> **What you are asked to do**:
Beginning with the line that holds "Collapse the 05. Tillverka produkter node", copy each line exactly through the end of the entries, but leave the pictures out.

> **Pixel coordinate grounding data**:

--- START ---

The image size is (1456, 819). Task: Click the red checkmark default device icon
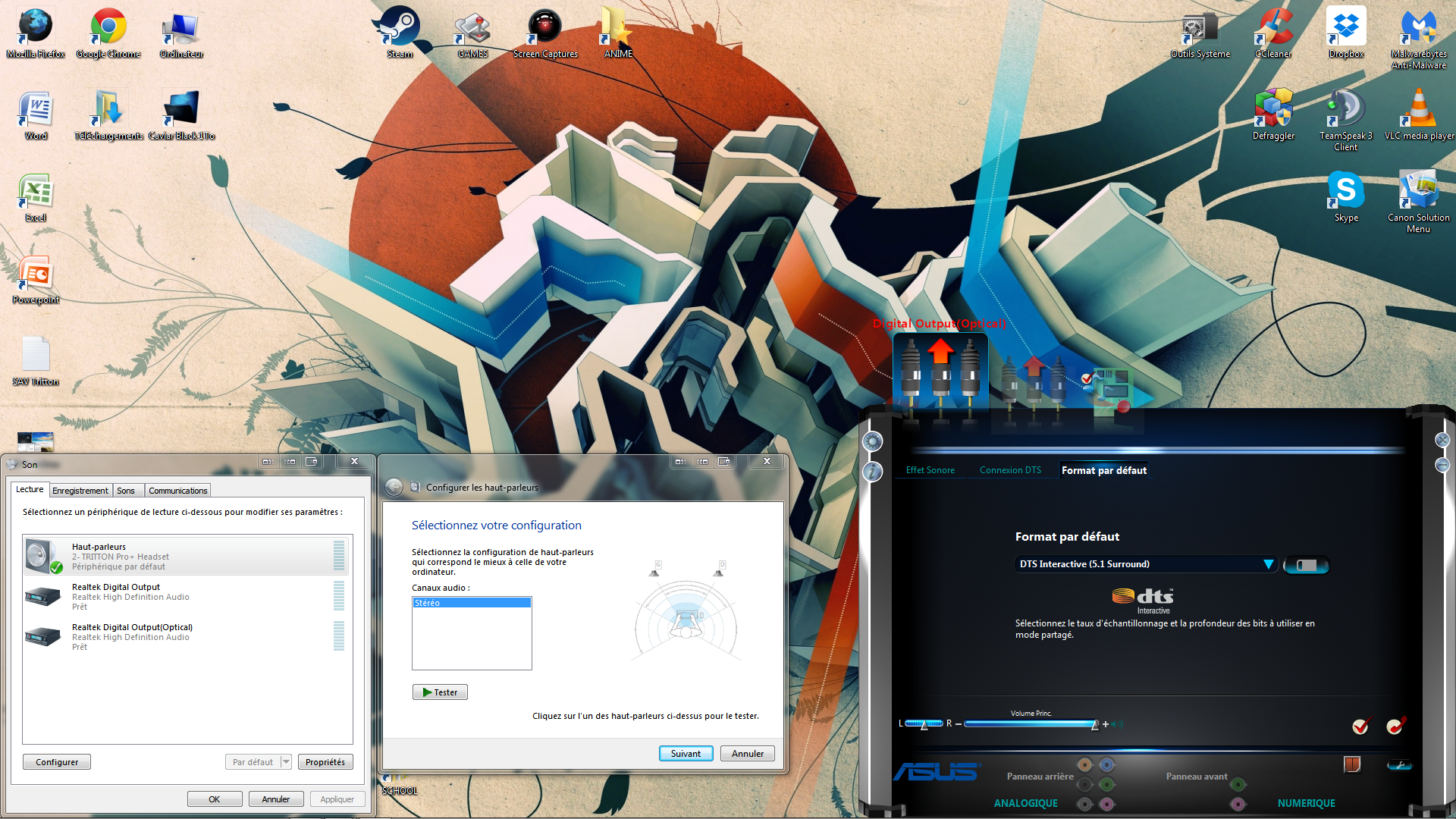pyautogui.click(x=1360, y=726)
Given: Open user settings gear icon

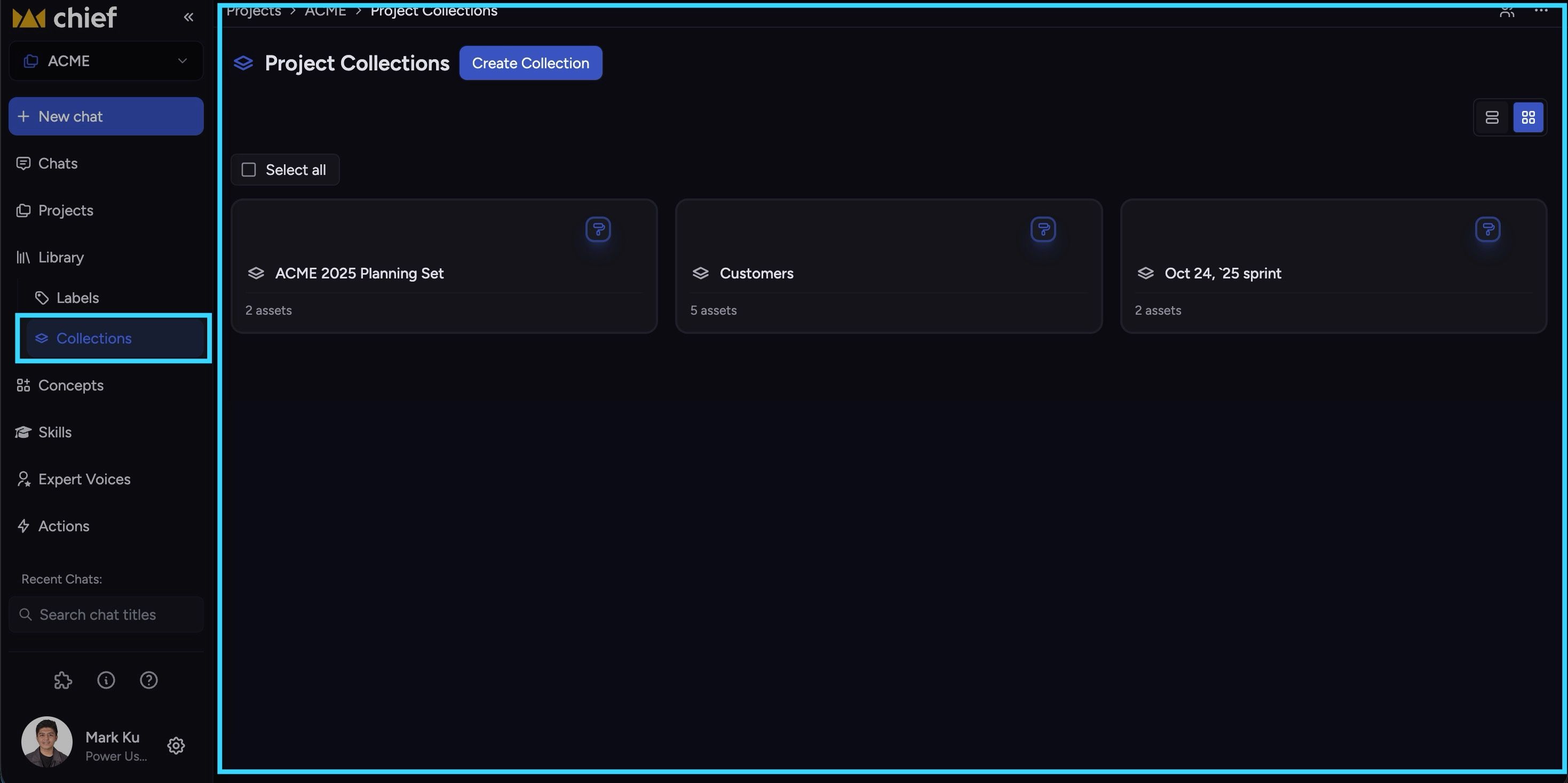Looking at the screenshot, I should [176, 745].
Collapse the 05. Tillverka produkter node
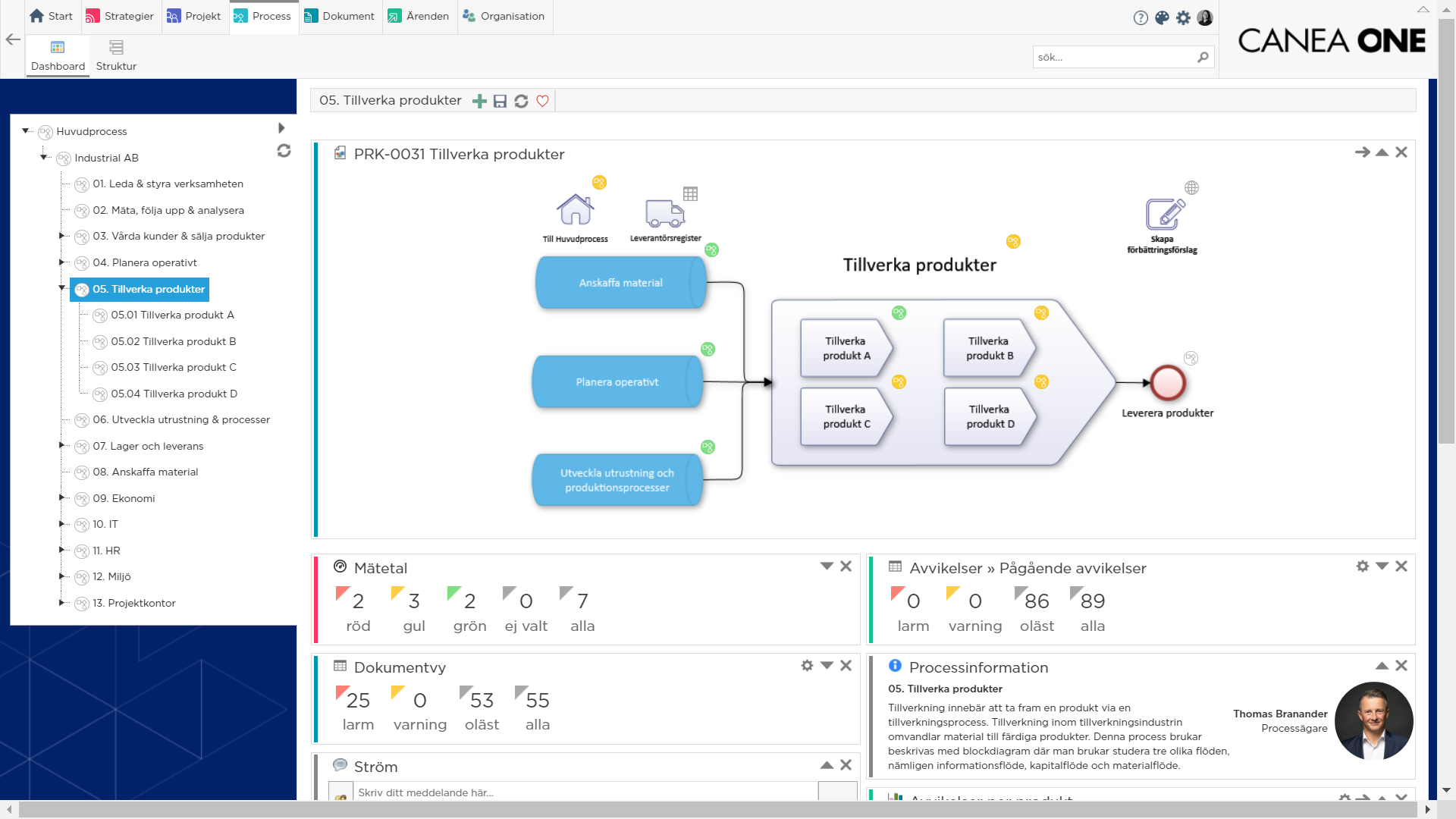The width and height of the screenshot is (1456, 819). (62, 288)
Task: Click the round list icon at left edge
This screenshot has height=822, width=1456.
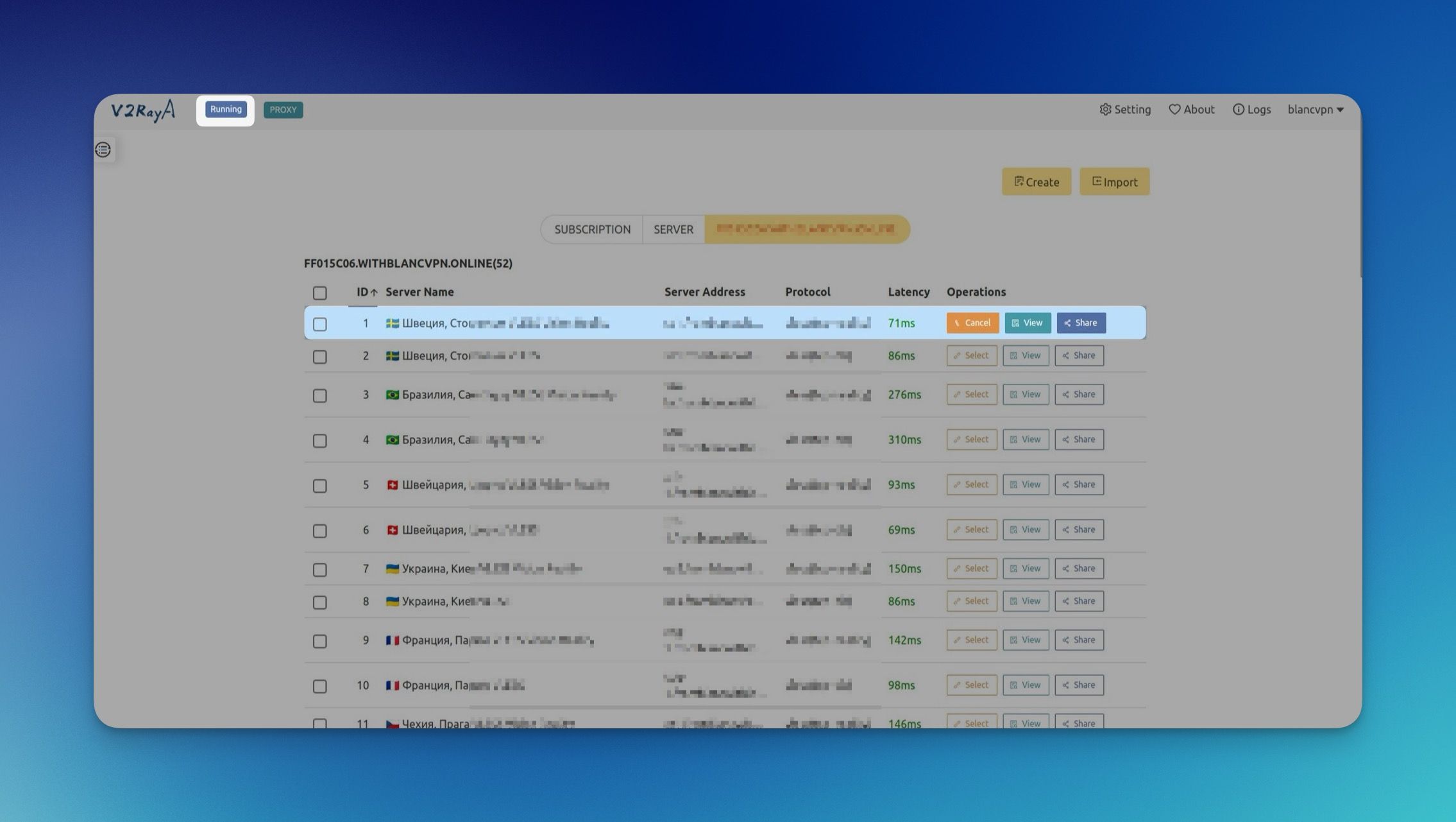Action: (103, 150)
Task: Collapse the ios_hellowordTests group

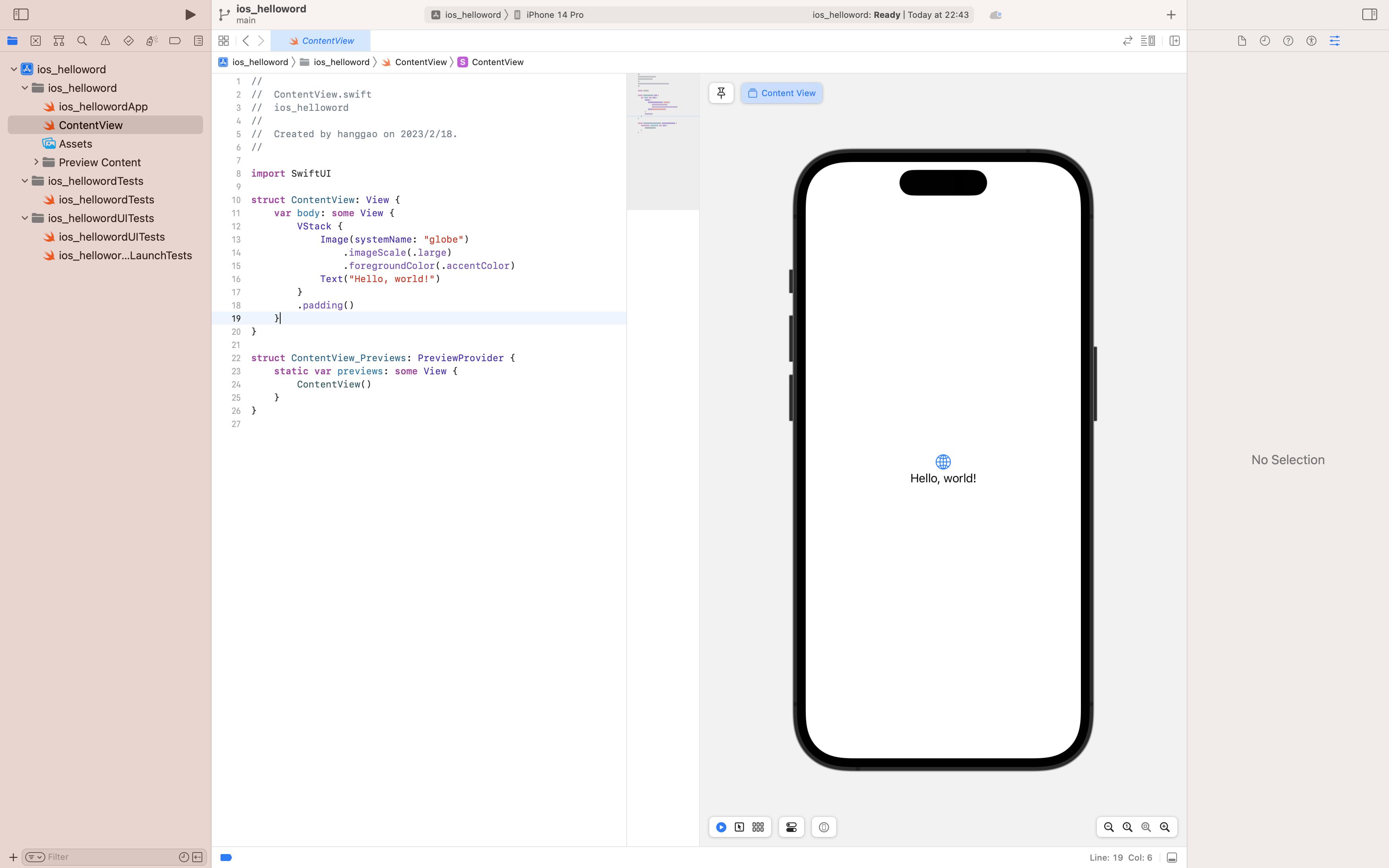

--- END ---

> **Output for this exercise**:
Collapse the 05. Tillverka produkter node
The width and height of the screenshot is (1456, 819). (62, 288)
Task: Click the round list icon at left edge
This screenshot has height=822, width=1456.
Action: (103, 150)
Task: Collapse the ios_hellowordTests group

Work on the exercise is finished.